The purpose of this special issue is to add twenty-first century reflection to the more than four decades of historiographical discourses and archival activist practice concerning the archive and its political agency. The articles collected here contribute a critical perspective which addresses what we feel to be some of the key professional concerns of our time. These include the challenges of defining the nature of the archive in the twenty-first century, of using digital matrices as a strategy to activate “passive” memory, of creating archival practice and systems which embed thorough-going community-orientated or community-based participatory approaches, and of curating an “activist archive” with the intention of preserving (and maintaining political relevance) past “social movement cultures” in the present and future.

The articles included here offer five different approaches to archiving activism and activist archiving, but this is by no means a comprehensive overview. Each account indicates the strength and plurality of the field, the variety of the approaches undertaken, the meaninglessness of some of the boundaries we seek to maintain (professional versus non-professional, activist versus archivist) as well as the many absences from the discussions compiled here. Space was a constraint; as editors we received many more submissions than we had pages available for this special issue, the lack of explicit discussion of feminist, queer, racial or ethnic archives being only the most obvious omissions.

All the articles in this collection offer concrete, real-world case studies of well-contextualized and sensitive articulations of archivists’ activist responsibilities in curating and enabling the transformation of sometime distant and “passive” memory into active political agency.
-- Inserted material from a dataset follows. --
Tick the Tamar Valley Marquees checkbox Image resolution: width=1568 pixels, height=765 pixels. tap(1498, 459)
Taken together, these articles are notable for making the case for advocating greater participatory practice in archival processes within an activist context, of dissolving the boundaries between curator and user and in particular for advancing the claims for archival “self-determination” of those doubly impacted by historical abuses and the subsequent contested and inadequate histories that document those abuses through a combination of ethical mediation and a transformed archival practice reflecting a deeply embedded orientation towards community participation.
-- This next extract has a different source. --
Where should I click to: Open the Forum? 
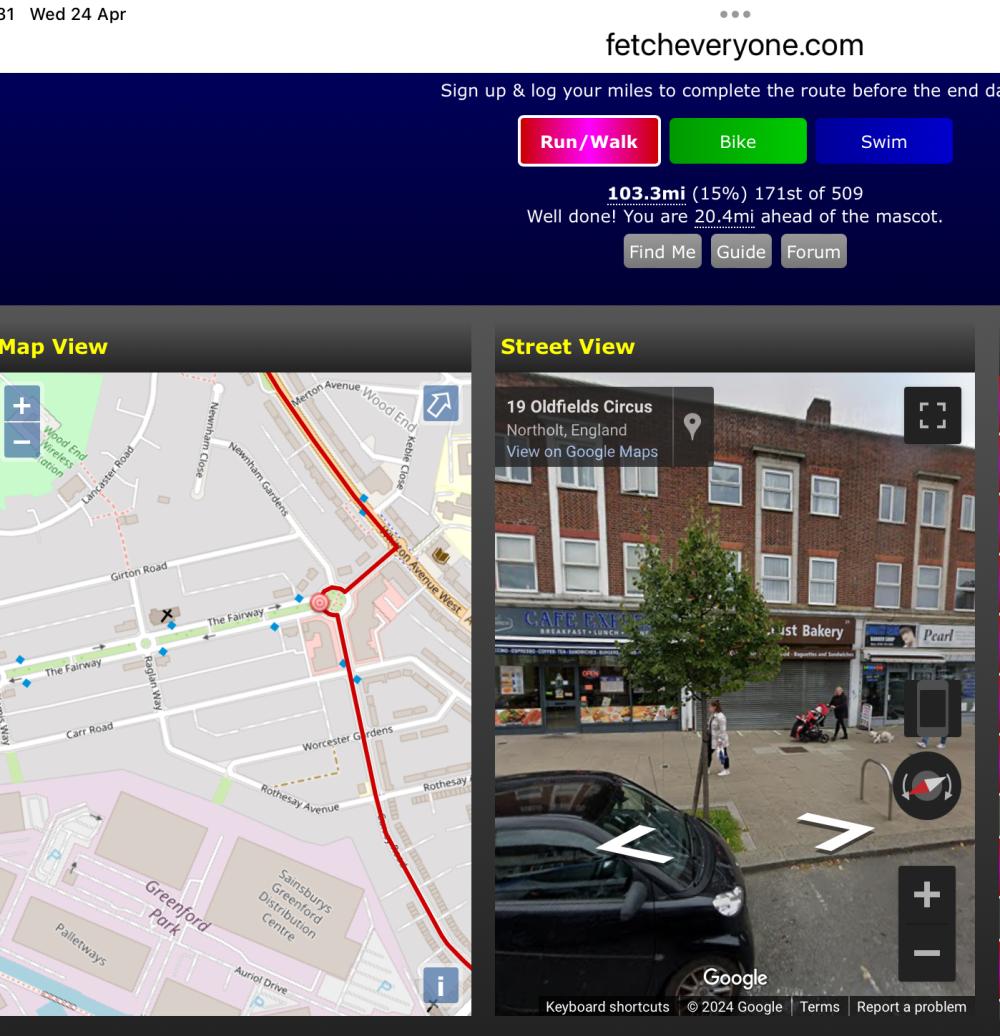pos(813,252)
In their article, Joanne Evans, Sue McKemmish, Elizabeth Daniels and Gavan McCarthy build on a critical analysis of case studies of the experiences in Australia and elsewhere of children in out-of-home “care” to argue that traditional archival and recordkeeping practices operate in a systemic way to impede social justice, facilitate human rights abuses and “perpetuate harm and inequality”. They argue that for this to change and to win the argument for a radically transformed recordkeeping practice which seeks to empower those communities pursuing social justice and human rights agendas with agencies in the recordkeeping, archiving and memory making process, activist recordkeepers need to engage in broad social movement campaigns at the highest level. This archival activism means advocacy not just in the workplace and in the profession but as part of a sustained campaign at the highest level in society.

Like Evans, McKemmish et al., the article by Amanda Strauss contends that in the context of extreme violations of civil and human rights and a deeply contested national memory, “inaction causes harm” and archival neutrality “becomes an untenable position”. The article examines the archival activist approaches undertaken by archivists and human rights activists in Chile with regard to the documenting and remembering of the human and civil rights abuses perpetuated under the Pinochet dictatorship. Strauss applies a definition of social justice rooted in liberation theology to an archival activism which utilizes the documentation of human rights abuses created at the time of dictatorship to ensure the abuses, the victims and survivors and their perpetrators are remembered and that those documented memories are recognized and acknowledged in the public arena. In common with other articles here Strauss argues that in the context of archival activism and activist archiving, binary divisions between archivists and activists dissolve and the archive is not a “temple” but instead a participatory “common ground”.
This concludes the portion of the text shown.